Construtora que atrasar entrega de imóvel do ‘Minha casa, minha vida’ terá que pagar aluguel, decide STJ

13/09/2019 às 10:38.
Entrega das chaves: construtora que atrasar entrega de imóvel do "Minha casa, minha vida" terá que pagar aluguel ao comprador
Entrega das chaves: construtora que atrasar entrega de imóvel do “Minha casa, minha vida” terá que pagar aluguel ao comprador Foto: Arquivo

O Superior Tribunal de Justiça (STJ) decidiu a favor de quatro teses para contratos de compra e venda de imóveis residenciais pelo programa “Minha casa, minha vida” pelas faixas 1,5, 2 e 3. Uma delas determina que a construtora é obrigada a indenizar o comprador de um imóvel construído pelo programa habitacional em caso de atraso na entrega das chaves. Essa indenização deve ser feita na forma de pagamento de aluguel.

As decisões consolidam entendimentos já firmados pelo STJ em julgamentos anteriores e, segundo o relator do recurso, ministro Marco Aurélio Bellizze, tem validade para todo o território nacional. Segundo o Banco Nacional de Demandas Repetitivas do Conselho Nacional de Justiça, pelo menos oito mil ações com temas semelhantes que tramitavam nos tribunais de todo o país agora poderão ser decididas com base nas decisões da Corte.

O STJ decidiu que os contratos deverão estabelecer de forma clara, expressa e inteligível, o prazo certo para a entrega do imóvel, não sendo possível vincular a entrega à concessão do financiamento ou a nenhum outro negócio jurídico, exceto o acréscimo do prazo de tolerância.

Para o ministro Bellizze, de nada adiantaria a estipulação de prazo certo e expresso “se ele for fixado de maneira apenas estimativa e condicional, ficando vinculado, ainda, a um evento futuro, no caso, à data de obtenção do financiamento pelo adquirente ou àquela que for determinada pelo agente financeiro no referido contrato. Isso acaba por atribuir à incorporadora o direito de postergar a entrega da obra por prazo excessivamente longo e oneroso para o comprador, a ponto de afastar, inclusive, o próprio risco da atividade, que pertence à empresa”.

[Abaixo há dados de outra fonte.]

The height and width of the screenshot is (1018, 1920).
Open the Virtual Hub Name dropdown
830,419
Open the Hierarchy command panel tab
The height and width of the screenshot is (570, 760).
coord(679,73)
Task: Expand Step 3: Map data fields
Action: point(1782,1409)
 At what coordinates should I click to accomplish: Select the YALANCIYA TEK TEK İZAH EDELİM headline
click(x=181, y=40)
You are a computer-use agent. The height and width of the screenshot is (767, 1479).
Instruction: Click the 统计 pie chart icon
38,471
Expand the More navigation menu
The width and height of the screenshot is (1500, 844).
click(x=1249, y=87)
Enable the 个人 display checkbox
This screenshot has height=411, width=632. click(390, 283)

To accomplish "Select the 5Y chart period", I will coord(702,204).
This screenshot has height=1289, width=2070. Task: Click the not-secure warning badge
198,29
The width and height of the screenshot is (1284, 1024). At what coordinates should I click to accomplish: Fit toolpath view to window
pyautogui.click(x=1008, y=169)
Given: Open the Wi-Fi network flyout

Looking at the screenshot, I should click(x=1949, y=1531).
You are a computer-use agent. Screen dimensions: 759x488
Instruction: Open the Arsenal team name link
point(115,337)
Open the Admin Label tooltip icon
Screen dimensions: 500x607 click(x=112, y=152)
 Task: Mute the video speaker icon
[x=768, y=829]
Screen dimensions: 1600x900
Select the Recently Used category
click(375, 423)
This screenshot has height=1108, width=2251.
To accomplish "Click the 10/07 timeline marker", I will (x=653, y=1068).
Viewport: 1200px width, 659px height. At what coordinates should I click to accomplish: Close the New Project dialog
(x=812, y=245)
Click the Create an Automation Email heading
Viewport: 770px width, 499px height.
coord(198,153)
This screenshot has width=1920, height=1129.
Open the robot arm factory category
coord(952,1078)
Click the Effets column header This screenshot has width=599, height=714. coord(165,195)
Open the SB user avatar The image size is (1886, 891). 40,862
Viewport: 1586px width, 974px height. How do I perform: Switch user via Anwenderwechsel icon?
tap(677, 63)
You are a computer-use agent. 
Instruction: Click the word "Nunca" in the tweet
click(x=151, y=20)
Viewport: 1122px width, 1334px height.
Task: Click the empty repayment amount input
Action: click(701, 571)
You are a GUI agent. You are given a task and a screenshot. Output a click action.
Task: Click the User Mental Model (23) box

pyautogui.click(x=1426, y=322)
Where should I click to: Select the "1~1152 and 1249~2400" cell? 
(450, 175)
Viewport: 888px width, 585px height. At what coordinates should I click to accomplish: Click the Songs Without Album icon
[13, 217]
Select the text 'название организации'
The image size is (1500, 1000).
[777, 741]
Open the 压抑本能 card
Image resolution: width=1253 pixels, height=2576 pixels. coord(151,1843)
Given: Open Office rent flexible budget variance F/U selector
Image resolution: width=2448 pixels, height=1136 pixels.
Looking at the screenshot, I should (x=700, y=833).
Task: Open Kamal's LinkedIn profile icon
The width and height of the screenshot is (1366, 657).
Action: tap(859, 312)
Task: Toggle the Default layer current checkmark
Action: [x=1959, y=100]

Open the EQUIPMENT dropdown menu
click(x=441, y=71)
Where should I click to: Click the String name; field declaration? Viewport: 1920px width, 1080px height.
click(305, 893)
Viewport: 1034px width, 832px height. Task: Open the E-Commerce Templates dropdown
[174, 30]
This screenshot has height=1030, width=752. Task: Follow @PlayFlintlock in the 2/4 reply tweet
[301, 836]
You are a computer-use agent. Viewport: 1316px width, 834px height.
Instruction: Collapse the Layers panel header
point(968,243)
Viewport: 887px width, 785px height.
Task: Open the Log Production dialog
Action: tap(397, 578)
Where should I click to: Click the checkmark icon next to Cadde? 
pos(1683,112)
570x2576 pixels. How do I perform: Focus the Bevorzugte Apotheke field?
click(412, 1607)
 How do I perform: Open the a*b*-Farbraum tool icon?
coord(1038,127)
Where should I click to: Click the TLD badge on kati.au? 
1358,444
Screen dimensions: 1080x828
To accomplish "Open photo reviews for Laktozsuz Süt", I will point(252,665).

No caso de descumprir o prazo de entrega do imóvel (contando inclusive com o período de tolerância), a construtora precisa pagar aluguel mensal ao comprador até que as chaves sejam entregues, pois o STJ entendeu que o atraso caracteriza “injusta privação do uso do bem”, sendo gerado um prejuízo que precisa ser recompensado.

De acordo com o relator, o fato de o imóvel não entregue ter sido adquirido sob a disciplina do programa “Minha casa, minha vida” não afasta a presunção de prejuízo, pois, conforme a jurisprudência do STJ, a condenação da parte vendedora por lucros cessantes independe inclusive da demonstração da finalidade negocial da transação:

“No caso, a obrigação de indenizar decorre do prejuízo, que se presume ter o titular sofrido, por não ter se apossado do imóvel na data aprazada. É evidente que a previsão contratual criou a justa expectativa de que o adquirente pudesse usufruir o bem, daí que, se não o faz por razões oponíveis à incorporadora, surge o dever de reparar, independentemente da realização de prova específica do prejuízo”.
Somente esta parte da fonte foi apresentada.